Плеск шагов замедлился. Желудок Пьера заурчал, и он ударил себя кулаком в живот, чтобы унять звуки. Он бежал уже много дней, почти не спал и редко ел, стараясь всегда оставаться на шаг впереди от своих врагов. Он не знал, сколько еще выдержит эту гонку.
Сократившиеся дни подсказывали ему, что сентябрь скоро сменится октябрем. Если он намеревался добраться до зимнего лагеря чиппева, следовало спешить.
Пьер закрыл глаза, и усталость навалилась на него, закружила, как бурный поток, который ему пришлось переплыть. Его тело онемело от холода, руки потрескались. Сапоги давно прохудились, ноги были сбиты в кровь, и теперь Пьеру приходилось постоянно идти по воде, чтобы не выдать себя кровавыми следами.
Он неустанно молился. В этот раз, даже если меномини его поймают, Пьер решил довериться Божьей воле. И что бы Господь ему ни уготовил, жизнь или смерть, Пьер не встретит свою судьбу в одиночестве.

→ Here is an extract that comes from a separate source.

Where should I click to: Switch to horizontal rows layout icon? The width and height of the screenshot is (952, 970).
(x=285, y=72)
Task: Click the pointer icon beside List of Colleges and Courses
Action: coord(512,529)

Возможно, Господь вновь наказывал его, чтобы научить становиться на колени и молиться от всего сердца. Раньше за него всегда молилась матушка. Вероятно, пришло время начинать молиться самому. В прошедшие дни побега он молился обо всем, включая мольбу простить его за злое расставание с Анжеликой. Всякий раз, вспоминая, как они разошлись, он хотел повернуть время вспять и все исправить.
В то время он думал только о себе. Вспоминая собственную жизнь, он пришел к выводу, что большую часть своих дней он проводил, делая, что хотел, и ничуть не задумывался о тех, кто его окружает. Вся его деятельность была направлена на собственное удовольствие.
Ему было стыдно признать, что даже принятое прошлым летом решение оставить торговлю мехом и остаться на острове он принимал, лишь чтобы заполучить Анжелику. Он не думал ни о том, что нужно матушке, ни о том, что нужно самой Анжелике.
Он не задумывался о том, как будет лучше для нее, и о том, что, возможно, она действительно хотела выйти замуж за кого-то более надежного, такого, как Жан, а сам Пьер действительно искушал ее, подталкивая к измене.
Достойным поступком в такой ситуации было бы не давить на нее, а подождать, пока она разорвет свою помолвку с Жаном. Пьер же был несправедлив к ним обоим.
Жан ничем не заслужил того, чтобы родной брат приезжал на остров и очаровывал Анжелику у него за спиной. Почему Пьер так долго этого не видел?
Плеск снаружи бобровой хатки становился все тише, и Пьер позволил себе снова задышать, жадно втягивая воздух, наполненный запахом гниющих листьев и влажного мха. Он снова закрыл глаза, не в силах больше бороться с усталостью. Тьма и холод сомкнулись вокруг него.
Анжелике не нужен такой, как он, человек, постоянно живущий бок о бок с опасностью и смертью. Достаточно было взглянуть на него сейчас, когда он прятался в бобровой хатке, пытаясь перехитрить преследователей.
Он бы посмеялся над собой, если бы не так замерз и устал. Вместо смеха, впервые за долгое время, он позволил себе глубоко заснуть. И последней его мыслью перед тем, как усталость взяла свое, была мысль о том, что Анжелике будет лучше с Жаном.
Пьер лишь жалел, что не понял этого раньше, до того, как разбил ей сердце.